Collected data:

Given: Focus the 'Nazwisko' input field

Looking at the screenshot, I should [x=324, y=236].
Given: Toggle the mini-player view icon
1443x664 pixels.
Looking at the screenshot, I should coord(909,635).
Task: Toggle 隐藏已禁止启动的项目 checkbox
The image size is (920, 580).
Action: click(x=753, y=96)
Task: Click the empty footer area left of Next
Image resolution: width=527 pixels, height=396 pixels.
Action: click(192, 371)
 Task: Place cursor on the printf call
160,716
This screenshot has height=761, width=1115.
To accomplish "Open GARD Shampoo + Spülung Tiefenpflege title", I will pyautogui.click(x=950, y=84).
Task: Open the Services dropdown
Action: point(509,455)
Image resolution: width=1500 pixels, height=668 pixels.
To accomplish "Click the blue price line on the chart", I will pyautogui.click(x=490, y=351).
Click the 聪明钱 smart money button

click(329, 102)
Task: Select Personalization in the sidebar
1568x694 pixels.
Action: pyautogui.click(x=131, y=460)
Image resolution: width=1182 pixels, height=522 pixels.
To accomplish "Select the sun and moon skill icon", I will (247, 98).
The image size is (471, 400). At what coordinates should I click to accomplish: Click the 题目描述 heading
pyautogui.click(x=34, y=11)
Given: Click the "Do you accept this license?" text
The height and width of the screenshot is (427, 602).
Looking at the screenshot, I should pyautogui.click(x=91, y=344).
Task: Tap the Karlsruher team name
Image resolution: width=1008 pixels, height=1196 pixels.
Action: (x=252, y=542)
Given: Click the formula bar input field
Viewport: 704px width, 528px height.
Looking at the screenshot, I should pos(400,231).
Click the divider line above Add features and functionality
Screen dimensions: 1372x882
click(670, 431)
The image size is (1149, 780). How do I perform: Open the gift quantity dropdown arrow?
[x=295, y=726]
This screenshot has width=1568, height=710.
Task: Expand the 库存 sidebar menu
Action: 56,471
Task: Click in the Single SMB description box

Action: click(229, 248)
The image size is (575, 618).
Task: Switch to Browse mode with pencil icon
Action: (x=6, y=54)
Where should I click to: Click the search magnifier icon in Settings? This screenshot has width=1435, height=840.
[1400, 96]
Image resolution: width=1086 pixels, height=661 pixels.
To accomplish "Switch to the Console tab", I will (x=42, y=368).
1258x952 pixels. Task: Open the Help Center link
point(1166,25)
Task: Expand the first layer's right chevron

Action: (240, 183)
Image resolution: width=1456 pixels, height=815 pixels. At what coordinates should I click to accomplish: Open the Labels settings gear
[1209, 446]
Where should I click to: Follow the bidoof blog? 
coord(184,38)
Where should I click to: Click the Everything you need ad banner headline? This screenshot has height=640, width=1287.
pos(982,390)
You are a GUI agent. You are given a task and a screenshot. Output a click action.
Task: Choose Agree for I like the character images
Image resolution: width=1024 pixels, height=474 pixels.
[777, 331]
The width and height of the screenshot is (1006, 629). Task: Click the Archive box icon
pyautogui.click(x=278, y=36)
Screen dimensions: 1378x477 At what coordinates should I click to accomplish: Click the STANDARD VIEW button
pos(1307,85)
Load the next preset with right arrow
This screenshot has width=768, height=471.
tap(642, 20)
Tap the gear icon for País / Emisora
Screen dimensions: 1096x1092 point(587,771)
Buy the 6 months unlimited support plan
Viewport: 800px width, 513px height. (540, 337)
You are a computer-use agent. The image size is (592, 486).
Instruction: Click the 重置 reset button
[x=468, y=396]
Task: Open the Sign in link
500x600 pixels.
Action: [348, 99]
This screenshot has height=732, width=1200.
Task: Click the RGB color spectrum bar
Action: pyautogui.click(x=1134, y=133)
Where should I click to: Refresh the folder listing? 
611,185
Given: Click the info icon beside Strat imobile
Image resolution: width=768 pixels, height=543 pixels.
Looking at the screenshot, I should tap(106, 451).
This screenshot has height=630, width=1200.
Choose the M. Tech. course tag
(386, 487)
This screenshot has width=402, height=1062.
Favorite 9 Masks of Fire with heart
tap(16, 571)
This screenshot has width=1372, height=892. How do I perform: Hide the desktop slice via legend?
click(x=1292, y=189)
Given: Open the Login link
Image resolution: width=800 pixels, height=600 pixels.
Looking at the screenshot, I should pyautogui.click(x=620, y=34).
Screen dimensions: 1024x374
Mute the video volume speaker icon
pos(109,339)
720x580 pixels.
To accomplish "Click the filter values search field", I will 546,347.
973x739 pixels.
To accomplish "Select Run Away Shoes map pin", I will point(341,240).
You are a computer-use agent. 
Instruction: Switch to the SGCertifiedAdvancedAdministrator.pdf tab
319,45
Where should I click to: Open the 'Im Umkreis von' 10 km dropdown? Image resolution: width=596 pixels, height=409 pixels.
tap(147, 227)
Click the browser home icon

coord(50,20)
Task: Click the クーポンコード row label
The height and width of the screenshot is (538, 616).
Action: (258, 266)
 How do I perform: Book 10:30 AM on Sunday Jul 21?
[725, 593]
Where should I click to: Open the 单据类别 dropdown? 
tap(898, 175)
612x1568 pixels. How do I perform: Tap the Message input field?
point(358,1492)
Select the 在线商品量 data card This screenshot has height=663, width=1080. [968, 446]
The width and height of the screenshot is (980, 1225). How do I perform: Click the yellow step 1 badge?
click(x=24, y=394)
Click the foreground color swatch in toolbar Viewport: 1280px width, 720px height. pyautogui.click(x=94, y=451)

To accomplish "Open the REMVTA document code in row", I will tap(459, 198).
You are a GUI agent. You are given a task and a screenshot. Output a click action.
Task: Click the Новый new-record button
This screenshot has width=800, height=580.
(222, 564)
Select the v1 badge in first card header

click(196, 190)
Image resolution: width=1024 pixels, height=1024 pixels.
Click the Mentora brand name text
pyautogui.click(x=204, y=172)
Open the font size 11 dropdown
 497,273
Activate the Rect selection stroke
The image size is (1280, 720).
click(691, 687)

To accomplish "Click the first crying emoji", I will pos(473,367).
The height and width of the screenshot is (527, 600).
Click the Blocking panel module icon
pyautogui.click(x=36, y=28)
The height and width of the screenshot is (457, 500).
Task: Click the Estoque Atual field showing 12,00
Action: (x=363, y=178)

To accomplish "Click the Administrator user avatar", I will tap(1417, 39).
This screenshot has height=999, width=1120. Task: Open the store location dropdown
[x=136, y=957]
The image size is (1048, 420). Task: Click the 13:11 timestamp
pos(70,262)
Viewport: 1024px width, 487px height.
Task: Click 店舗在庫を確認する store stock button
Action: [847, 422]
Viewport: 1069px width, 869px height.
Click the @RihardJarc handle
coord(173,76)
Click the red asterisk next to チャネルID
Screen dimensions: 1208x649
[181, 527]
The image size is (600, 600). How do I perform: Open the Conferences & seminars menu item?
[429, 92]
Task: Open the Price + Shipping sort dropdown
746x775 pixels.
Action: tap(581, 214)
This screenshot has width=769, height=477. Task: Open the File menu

**YOUR TASK:**
Copy out every line of the data in which the word "computer" is found.

**ANSWER SECTION:**
You are a computer-use agent. The image size is (592, 486).
You are a computer-use agent. 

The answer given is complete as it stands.